It's difficult, if not impossible, to quantify what Stephen Strasburg meant to the Nationals from a pure dollars-and-cents standpoint this year, but we can safely assume it was big.
We know this much: Strasburg's jersey was the top seller in baseball in June, and the Nationals have sold more Strasburg jerseys than any in their history. Their average attendance for Strasburg home games was 33,446, or almost 50 percent higher than the Nationals' average crowd without Strasburg. His June 8 debut more than tripled MASN's ratings record for a Nationals broadcast, and his starts throughout the summer consistently drew better TV audiences than when he didn't pitch.
There's no question Strasburg was good for business. In fact, he was so good that before his debut, agent Scott Boras guessed the four-year, $15.1 million contract the Nationals gave Strasburg might have underestimated his true value.
"Right now, we're seeing something in baseball that's finally coming to fruition," Boras said in June. "We've seen a player that, prior to reporting to the major league level -- and they're really not of value to you until they perform -- has changed the marquee of a franchise, changed the perception of the franchise, added TV ratings, that has added great value.'"
So what happens to the Nationals, financially, now that Strasburg is gone for a year?

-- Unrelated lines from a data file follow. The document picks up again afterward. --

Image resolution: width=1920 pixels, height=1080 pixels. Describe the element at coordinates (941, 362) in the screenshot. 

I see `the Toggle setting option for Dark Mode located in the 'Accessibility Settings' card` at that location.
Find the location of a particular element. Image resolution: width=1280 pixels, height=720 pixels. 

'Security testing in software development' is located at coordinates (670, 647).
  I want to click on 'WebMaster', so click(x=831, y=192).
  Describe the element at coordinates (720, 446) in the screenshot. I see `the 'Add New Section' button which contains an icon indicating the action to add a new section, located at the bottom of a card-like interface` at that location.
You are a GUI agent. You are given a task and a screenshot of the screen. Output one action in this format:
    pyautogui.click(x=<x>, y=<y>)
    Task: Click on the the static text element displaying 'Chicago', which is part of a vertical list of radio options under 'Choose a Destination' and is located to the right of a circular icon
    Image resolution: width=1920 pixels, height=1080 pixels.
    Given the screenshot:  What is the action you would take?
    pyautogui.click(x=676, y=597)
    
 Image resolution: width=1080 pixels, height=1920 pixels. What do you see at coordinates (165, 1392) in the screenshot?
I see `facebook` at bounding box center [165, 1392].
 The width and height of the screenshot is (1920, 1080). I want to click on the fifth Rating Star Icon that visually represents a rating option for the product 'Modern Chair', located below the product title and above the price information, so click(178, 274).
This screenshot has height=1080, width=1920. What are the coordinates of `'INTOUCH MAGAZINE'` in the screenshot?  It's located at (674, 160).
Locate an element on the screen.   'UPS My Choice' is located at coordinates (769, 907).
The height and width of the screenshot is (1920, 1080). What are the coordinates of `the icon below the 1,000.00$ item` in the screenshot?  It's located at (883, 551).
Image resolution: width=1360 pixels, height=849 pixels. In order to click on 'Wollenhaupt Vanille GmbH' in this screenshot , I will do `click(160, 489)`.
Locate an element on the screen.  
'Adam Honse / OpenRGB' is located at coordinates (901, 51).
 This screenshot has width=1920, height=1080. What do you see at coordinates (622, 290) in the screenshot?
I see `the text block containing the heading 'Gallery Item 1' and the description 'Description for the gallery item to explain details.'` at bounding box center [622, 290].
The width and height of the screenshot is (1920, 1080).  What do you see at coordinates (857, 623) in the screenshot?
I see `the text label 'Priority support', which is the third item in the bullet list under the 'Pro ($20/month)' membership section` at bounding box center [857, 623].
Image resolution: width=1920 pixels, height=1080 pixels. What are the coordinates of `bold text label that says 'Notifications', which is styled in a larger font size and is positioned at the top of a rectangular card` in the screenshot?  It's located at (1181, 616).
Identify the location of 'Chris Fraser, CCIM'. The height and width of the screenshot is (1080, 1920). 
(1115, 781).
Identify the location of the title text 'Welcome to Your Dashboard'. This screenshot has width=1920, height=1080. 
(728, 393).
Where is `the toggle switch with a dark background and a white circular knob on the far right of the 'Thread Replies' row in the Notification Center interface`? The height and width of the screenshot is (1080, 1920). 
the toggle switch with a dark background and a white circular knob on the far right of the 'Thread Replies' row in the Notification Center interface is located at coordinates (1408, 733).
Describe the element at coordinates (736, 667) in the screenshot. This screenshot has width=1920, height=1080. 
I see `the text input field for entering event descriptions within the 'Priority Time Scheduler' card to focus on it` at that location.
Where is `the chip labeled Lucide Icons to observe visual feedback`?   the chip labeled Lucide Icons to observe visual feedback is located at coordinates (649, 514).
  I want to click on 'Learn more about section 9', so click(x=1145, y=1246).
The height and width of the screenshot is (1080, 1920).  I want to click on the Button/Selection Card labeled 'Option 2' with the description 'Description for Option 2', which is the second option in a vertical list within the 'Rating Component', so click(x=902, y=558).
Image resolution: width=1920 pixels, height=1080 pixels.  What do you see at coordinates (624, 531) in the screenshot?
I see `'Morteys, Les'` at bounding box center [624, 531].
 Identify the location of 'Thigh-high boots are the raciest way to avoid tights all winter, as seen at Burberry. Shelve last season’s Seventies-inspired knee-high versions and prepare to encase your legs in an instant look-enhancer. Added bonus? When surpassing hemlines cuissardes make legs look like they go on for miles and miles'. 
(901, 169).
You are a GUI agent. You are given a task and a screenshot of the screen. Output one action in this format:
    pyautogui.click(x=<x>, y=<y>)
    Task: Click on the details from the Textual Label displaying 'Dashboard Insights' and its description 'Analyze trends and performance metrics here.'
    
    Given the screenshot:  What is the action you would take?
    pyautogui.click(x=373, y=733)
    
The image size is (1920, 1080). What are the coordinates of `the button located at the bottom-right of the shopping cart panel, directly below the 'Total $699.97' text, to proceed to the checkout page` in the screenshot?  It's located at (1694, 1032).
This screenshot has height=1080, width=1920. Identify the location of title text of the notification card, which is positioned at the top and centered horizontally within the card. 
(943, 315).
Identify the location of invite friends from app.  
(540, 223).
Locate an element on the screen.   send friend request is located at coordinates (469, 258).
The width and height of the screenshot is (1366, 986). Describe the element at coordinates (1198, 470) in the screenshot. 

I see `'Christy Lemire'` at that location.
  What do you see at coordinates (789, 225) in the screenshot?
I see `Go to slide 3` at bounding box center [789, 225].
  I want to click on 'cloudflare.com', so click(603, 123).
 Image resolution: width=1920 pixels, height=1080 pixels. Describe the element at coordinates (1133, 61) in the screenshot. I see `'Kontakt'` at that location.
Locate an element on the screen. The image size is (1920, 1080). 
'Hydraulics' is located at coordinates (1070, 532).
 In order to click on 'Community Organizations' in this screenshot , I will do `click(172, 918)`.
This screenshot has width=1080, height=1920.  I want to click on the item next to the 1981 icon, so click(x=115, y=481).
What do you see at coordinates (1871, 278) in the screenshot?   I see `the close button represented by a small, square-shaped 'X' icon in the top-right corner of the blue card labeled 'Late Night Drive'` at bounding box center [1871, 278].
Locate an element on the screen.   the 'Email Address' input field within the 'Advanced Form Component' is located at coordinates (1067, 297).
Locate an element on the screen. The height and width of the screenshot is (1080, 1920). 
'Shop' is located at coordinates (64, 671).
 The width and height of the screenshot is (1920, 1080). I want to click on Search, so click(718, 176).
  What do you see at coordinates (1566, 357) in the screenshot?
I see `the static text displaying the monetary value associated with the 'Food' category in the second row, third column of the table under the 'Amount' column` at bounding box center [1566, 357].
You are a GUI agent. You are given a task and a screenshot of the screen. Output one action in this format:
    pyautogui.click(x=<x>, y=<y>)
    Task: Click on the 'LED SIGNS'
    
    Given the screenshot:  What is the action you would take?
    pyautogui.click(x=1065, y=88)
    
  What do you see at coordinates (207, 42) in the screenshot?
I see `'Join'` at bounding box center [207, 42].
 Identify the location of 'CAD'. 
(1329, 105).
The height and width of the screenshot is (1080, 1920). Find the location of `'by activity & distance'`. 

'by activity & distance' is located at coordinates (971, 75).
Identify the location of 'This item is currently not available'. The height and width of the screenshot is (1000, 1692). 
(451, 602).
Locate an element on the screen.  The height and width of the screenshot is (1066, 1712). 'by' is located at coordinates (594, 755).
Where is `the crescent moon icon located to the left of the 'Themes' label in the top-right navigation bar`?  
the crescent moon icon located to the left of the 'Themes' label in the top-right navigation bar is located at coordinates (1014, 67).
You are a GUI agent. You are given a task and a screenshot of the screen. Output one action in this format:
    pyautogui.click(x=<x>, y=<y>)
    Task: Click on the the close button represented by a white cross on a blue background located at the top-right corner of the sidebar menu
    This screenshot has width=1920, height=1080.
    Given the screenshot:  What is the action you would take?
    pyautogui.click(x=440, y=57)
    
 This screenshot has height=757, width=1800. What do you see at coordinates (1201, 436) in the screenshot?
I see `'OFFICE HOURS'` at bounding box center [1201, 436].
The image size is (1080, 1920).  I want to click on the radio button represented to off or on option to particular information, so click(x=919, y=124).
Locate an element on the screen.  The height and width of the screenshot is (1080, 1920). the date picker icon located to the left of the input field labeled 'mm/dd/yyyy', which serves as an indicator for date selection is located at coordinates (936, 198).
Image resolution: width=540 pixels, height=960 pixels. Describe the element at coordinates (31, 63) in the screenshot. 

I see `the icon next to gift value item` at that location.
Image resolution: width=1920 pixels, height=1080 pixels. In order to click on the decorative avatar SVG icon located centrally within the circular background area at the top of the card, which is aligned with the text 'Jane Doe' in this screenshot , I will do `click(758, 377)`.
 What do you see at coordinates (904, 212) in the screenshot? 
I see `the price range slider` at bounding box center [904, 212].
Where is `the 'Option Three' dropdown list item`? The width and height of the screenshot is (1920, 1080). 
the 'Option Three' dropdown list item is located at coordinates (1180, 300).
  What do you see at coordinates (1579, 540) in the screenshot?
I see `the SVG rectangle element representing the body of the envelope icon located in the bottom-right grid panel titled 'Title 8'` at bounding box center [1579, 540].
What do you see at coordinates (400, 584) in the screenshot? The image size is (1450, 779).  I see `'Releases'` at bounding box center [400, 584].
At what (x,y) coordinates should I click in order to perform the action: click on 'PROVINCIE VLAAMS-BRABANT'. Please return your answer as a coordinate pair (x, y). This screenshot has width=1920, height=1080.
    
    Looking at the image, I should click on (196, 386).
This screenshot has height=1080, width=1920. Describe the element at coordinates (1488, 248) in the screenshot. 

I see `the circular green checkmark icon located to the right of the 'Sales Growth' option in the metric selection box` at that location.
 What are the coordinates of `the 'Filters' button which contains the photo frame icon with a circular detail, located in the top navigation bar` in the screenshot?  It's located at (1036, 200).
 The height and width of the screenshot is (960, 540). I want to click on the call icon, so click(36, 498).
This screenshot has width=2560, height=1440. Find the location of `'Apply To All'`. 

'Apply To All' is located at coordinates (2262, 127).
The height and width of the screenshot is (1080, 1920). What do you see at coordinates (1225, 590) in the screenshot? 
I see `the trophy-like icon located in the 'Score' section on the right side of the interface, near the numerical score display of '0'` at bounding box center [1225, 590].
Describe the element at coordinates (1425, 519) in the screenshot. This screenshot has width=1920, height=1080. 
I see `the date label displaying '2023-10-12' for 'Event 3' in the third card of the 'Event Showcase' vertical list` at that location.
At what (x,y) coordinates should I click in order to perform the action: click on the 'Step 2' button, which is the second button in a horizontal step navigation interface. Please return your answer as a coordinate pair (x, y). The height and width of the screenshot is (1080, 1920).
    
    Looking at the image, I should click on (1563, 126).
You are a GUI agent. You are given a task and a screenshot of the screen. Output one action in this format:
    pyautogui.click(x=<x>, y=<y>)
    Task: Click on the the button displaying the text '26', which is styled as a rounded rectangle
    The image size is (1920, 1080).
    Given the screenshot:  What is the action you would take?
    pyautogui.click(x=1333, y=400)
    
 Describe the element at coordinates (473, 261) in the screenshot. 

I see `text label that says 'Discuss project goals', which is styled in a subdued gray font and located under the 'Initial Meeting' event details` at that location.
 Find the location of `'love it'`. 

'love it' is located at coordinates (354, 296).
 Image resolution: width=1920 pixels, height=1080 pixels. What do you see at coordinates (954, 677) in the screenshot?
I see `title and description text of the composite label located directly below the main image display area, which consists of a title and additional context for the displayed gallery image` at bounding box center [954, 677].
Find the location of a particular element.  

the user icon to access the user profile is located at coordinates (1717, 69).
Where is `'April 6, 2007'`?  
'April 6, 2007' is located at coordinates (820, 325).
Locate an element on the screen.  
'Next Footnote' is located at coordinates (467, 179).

Maury Brown, the president of the Business of Sports Network and bizofbaseball.com, isn't sure what the Nationals will do to make up for the loss of Strasburg buzz, but he thinks there's certain to be a financial hit.
"If there was a case to be made that the Nationals' fanbase was interested in something exciting, Strasburg surely pointed that out. Here it was, a great prospect and everybody was abuzz about it, and it's not just a local story, it's a national story," Brown said. "Fans will certainly go, 'Aha, look! This proves the point that if you give us something exciting, we'll come out.' It's going to be a case of saying whether the pieces are around the club are going to push them that far forward to spend."
With Strasburg gone, the Nationals have a fascinating decision to make: Do they try to add proven players and push through 2011, even if that means increasing payroll, or do they let players like Adam Dunn leave in free agency and circle back to a position of building for the future?
The Nationals are optimistic about their potential 2011 rotation even without Strasburg - they'll have Jordan Zimmermann, Yunesky Maya, John Lannan, Ross Detwiler, Jason Marquis and possibly Livan Hernandez and Chien-Ming Wang all in the mix for spots. But there's not an ace in that group, and Strasburg gave them that.
The Rangers' Cliff Lee is the top free agent on this year's market, and though sources close to the organization have said the Nationals would be interested in signing the left-hander, it's tough to imagine them competing with the Yankees, among Lee's other potential suitors, and handing a nine-figure contract to a 32-year-old pitcher.
But there could be several issues if the Nationals stand pat or retrench financially; they'd risk further frustrating a fanbase that has yet to see a winning team in six years in Washington. Strasburg is still also accruing service time next year, meaning he's a step closer to free agency. Even in the best-case scenario, he won't pitch 200 big-league innings for the first time until 2013, which is also the last year of third baseman Ryan Zimmerman's contract. The Nationals need to put a competitive team on the field in the near future, and they might not be able to wait until Strasburg is fully healthy to do that.
The Nationals, though, have been reluctant to dive into free agency unless there's a player that makes sense, and it's questionable whether they'll pursue a win-now approach for 2011.
"I don't see them going out and trying to find some front-line guy, some No. 1 free agent that lands out there. I don't see the Nationals competing for Cliff Lee this offseason. It doesn't strike me as beneficial at this point," Brown said. "I think they're in a precarious position to say, 'Let's go out and get a free agent for attendance.' Winning is the thing. That's what (team president) Stan (Kasten)'s always said. And I don't see them going out and adding a free agent for attendance. It just doesn't make sense with the model."